Question

How do you find the tangent lines of parametric curves?

Show that the curve with parametric equations `x=sint`, `y=sin(t+sint)` has two tangent lines at the origin and find their equations. Illustrate by graphing the curve and its tangents.

Answer 1

`y=2x` and `y=0`

Explanation:

`x=sin(t), y=sin(t+sin(t))`

First find the derivative:

`dx/dt=cost`

`dy/dt = (1+cost)cos(t+sint)`

`dy/dx=dy/dt*dt/dx=((1+cost)cos(t+sint))/cost`

At the origin we have: `x=0` and `y=0` so from the x-coordinate:

`0=sin(t)-> t_0=0, t_1=pi`

(There are of course more values which may satisfy this but the periodicity of the sine and cosine functions means that the other solutions such as `t=2pi,4pi,...` will return the same tangent as `t=0` and `t=3pi,5pi,...` will return the same tangent as `t=pi` so we need only consider the two solutions stated).
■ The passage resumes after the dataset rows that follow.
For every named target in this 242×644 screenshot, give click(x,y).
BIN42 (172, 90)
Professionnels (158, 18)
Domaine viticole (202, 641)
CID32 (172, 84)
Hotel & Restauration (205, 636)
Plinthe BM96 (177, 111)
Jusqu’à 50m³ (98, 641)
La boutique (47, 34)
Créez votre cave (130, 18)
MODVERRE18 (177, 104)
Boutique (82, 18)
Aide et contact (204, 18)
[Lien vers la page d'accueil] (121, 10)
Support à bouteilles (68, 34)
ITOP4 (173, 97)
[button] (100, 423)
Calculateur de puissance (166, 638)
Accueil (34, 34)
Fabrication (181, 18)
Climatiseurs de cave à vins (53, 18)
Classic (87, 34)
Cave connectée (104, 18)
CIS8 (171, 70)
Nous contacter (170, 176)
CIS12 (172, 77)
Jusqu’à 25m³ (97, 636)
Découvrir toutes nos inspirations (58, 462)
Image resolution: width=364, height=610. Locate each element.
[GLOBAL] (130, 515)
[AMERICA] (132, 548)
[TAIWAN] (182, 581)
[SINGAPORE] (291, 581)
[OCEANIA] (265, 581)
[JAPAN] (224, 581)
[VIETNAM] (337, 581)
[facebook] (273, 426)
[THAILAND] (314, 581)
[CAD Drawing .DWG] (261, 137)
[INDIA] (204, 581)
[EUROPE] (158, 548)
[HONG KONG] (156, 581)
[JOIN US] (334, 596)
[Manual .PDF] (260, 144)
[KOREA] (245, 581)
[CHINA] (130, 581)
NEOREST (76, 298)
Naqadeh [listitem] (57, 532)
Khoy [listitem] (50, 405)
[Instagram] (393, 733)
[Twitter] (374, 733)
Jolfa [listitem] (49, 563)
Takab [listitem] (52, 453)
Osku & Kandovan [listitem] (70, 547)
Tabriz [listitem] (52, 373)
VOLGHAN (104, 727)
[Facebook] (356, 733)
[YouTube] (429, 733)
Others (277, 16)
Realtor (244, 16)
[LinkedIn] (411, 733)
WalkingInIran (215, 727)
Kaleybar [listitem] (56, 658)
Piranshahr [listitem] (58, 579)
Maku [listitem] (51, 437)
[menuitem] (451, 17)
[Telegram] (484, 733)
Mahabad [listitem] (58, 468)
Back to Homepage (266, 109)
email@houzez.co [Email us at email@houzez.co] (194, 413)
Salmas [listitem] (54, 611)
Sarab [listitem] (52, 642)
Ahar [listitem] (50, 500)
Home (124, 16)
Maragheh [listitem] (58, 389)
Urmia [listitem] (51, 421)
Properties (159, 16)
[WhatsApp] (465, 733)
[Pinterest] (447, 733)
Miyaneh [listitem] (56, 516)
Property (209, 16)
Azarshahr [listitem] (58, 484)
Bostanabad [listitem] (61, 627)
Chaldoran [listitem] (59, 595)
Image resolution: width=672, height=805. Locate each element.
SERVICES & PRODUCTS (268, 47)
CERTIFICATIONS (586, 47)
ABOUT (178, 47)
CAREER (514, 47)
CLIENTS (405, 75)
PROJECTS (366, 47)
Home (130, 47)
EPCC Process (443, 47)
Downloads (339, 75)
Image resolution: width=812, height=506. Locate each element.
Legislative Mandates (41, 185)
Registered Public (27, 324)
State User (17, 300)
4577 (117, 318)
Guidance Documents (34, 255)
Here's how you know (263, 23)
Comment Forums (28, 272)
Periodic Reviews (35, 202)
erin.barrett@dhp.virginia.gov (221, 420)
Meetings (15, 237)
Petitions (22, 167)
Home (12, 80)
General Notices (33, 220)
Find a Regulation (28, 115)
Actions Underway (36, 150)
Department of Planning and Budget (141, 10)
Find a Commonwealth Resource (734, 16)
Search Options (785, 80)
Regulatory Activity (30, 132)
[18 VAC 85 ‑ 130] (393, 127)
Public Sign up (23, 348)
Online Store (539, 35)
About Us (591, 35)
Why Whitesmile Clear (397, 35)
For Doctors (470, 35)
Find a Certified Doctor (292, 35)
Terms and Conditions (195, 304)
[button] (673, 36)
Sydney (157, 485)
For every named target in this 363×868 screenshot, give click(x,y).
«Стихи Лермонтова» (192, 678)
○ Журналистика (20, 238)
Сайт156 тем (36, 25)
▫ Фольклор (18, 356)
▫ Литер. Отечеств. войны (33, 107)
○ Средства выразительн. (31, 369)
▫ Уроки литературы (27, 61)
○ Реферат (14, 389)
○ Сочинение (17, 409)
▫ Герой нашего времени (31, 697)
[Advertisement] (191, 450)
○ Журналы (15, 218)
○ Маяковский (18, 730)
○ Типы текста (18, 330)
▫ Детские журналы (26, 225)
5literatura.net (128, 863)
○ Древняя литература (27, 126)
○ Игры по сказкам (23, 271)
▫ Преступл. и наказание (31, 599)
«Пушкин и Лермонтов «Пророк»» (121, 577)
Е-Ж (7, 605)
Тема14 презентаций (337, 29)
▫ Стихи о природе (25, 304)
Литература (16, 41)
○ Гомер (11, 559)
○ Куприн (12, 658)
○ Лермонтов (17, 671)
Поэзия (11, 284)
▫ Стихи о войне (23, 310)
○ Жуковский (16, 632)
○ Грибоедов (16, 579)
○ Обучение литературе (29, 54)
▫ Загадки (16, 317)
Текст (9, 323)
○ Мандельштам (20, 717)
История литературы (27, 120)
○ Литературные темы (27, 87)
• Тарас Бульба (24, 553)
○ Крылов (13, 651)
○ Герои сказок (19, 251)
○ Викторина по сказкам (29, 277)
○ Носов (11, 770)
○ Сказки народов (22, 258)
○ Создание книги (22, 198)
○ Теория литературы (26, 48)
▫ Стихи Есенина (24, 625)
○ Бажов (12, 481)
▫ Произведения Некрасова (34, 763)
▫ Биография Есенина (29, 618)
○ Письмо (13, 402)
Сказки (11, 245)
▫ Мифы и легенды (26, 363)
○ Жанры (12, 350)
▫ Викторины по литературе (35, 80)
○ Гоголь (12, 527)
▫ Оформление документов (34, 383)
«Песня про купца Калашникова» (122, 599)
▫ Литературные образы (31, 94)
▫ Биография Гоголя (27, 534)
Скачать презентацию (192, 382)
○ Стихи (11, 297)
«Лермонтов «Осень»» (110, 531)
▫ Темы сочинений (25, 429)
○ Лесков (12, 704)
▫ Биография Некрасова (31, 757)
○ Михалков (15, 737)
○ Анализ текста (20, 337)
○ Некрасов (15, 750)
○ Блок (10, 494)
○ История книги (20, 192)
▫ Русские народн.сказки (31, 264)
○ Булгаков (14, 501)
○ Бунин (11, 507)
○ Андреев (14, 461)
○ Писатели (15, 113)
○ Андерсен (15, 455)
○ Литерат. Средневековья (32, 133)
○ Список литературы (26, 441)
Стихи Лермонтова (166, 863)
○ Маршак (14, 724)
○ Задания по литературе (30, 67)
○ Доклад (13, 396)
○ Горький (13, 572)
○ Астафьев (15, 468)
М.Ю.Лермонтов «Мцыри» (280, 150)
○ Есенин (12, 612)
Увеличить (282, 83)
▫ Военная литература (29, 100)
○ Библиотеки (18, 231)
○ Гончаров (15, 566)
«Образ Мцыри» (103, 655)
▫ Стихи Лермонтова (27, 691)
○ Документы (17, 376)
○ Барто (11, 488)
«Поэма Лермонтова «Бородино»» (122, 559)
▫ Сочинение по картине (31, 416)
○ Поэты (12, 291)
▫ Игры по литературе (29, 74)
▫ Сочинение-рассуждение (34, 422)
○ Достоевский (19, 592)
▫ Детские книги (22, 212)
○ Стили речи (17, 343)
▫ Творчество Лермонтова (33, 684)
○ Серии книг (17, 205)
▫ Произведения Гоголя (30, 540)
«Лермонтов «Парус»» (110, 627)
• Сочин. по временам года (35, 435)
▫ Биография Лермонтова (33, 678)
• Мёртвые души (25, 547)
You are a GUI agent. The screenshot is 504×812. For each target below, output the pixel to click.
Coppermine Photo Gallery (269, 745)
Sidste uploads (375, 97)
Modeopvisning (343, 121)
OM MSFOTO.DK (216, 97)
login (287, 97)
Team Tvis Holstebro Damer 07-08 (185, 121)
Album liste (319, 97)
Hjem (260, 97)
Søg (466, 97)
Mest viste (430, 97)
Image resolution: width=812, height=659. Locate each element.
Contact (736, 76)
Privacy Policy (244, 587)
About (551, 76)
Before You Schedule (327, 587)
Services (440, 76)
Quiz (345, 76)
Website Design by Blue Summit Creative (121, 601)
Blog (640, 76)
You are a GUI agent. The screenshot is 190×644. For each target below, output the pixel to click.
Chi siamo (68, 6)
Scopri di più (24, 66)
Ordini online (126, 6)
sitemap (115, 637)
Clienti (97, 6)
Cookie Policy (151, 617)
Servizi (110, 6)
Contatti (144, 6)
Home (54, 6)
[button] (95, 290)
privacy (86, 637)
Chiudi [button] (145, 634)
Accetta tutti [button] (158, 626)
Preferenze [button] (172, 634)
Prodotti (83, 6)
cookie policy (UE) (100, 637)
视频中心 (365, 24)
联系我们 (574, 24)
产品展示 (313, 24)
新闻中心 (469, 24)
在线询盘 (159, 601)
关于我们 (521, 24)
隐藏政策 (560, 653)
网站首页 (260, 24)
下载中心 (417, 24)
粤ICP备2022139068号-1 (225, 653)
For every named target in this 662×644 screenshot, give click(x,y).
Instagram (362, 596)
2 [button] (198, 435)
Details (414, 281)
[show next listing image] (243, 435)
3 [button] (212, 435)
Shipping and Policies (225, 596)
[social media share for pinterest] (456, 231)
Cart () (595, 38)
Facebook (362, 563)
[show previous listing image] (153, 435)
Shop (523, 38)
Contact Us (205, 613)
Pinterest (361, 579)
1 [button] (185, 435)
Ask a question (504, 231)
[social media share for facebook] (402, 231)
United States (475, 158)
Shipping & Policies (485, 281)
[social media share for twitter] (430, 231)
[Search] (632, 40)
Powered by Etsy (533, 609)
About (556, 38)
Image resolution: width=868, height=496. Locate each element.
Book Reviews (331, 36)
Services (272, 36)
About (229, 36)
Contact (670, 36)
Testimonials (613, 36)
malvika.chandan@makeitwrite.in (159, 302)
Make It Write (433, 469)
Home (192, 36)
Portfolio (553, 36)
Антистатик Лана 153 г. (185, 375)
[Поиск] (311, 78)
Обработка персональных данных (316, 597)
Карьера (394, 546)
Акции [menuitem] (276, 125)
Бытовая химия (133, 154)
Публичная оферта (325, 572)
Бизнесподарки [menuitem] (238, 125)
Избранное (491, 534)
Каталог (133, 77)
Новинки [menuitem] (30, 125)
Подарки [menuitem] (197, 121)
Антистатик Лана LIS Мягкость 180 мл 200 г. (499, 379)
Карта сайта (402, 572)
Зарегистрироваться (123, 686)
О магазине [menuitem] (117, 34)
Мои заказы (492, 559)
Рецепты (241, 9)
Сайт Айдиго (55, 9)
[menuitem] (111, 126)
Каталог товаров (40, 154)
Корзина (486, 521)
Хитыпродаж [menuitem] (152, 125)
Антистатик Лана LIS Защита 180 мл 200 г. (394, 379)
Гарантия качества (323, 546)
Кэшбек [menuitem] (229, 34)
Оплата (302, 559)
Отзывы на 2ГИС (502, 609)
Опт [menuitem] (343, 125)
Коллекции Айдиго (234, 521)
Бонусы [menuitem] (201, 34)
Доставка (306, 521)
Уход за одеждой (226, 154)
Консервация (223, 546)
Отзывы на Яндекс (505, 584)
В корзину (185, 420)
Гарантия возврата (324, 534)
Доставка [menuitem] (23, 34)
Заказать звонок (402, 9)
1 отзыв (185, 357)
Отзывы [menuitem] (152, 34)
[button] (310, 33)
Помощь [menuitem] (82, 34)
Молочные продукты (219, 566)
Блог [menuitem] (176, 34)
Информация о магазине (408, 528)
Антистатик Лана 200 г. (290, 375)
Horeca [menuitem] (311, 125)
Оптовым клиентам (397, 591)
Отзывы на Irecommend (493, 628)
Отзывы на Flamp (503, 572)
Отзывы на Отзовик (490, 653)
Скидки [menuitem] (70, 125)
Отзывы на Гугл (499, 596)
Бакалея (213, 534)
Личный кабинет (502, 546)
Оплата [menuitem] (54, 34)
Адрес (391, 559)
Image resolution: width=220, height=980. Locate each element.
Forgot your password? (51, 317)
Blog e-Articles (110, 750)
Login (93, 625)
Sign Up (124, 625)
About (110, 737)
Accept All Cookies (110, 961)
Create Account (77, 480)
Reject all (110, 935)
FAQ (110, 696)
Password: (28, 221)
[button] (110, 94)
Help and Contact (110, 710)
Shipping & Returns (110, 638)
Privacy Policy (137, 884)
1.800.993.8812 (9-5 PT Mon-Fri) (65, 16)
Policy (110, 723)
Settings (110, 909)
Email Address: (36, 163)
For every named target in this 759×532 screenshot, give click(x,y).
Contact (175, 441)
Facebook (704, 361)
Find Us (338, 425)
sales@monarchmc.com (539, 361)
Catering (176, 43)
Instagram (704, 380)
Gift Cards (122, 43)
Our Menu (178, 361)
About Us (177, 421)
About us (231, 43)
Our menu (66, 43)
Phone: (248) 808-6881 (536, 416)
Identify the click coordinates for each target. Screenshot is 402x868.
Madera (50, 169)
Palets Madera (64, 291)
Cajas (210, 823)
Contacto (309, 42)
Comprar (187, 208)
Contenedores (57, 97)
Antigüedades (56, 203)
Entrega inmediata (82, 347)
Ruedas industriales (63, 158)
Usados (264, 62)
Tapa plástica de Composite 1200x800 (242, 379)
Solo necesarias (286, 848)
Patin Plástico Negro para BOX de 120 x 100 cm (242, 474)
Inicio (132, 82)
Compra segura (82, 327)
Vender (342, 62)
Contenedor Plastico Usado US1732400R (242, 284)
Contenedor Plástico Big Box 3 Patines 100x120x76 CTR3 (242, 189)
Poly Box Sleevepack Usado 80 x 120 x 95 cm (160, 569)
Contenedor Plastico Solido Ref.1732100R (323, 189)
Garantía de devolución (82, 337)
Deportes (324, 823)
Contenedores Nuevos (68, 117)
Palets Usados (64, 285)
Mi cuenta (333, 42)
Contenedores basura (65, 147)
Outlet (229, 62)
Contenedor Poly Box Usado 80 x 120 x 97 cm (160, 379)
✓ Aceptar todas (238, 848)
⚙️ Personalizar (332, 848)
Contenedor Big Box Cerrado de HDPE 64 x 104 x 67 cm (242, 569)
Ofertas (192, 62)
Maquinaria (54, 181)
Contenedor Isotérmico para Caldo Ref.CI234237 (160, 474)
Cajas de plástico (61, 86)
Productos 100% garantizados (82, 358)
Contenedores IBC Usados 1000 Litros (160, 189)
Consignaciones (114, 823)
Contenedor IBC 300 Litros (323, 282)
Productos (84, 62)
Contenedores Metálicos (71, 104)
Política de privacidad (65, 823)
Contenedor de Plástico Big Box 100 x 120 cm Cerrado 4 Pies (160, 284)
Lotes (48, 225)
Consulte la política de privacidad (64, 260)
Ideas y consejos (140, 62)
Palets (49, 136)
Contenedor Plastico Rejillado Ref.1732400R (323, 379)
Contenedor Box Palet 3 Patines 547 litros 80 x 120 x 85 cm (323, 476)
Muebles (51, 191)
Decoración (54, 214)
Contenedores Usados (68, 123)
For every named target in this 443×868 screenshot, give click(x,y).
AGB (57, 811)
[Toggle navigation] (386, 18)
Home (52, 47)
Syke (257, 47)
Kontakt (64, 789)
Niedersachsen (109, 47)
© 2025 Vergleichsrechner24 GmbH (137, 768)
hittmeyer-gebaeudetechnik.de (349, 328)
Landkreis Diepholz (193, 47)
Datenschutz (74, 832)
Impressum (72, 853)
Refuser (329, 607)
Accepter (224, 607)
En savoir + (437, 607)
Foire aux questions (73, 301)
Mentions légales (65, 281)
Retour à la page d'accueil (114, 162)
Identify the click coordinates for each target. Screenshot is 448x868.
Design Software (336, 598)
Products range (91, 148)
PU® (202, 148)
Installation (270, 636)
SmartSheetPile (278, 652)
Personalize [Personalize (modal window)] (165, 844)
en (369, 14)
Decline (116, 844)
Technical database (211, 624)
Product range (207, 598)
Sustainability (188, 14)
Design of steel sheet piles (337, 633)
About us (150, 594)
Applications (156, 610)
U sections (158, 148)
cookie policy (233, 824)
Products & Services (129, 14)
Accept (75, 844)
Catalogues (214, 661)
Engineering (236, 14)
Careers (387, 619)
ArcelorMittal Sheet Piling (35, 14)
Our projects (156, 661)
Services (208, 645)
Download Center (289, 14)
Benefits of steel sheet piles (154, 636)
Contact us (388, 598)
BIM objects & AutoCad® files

Checking that these values of `t` satisfy `y=0`

`y=sin(0+sin(0))=0`
`y=sin(pi+sin(pi))=sin(pi+0)=0`

So `y` is also satisfied. Put these values of `t` into `dy/dx` to find the gradient of the tangent line:

For `t=0`:
`(dy/dx)_0=((1+cos(0))cos(0+sin0))/cos(0)=(2*cos(0))/cos(0)=2`

For `t=pi`

`(dy/dx)_1=((1+cos(pi))cos(pi+sinpi))/cos(pi)`

`(dy/dx)_1=((1-1)cos(pi))/cos(pi)=0`

So we have the gradients to our two tangent lines:

`m_(tan0)=2` and `m_(tan1)=0`

We also have a point at which the lines pass through, the origin: `(0,0)`

Obviously, for the equation of a straight line `y=mx+c` any line which passes through the origin will simply have `c=0.` Therefore our two tangents will be:

`y_1=2x` and `y=0`

When graphed, they look like this:

Generated on Mathematica

The blue line is the original parametric function and, the red line is `y=2x` and the green line (lying right on the x-axis) is `y=0`.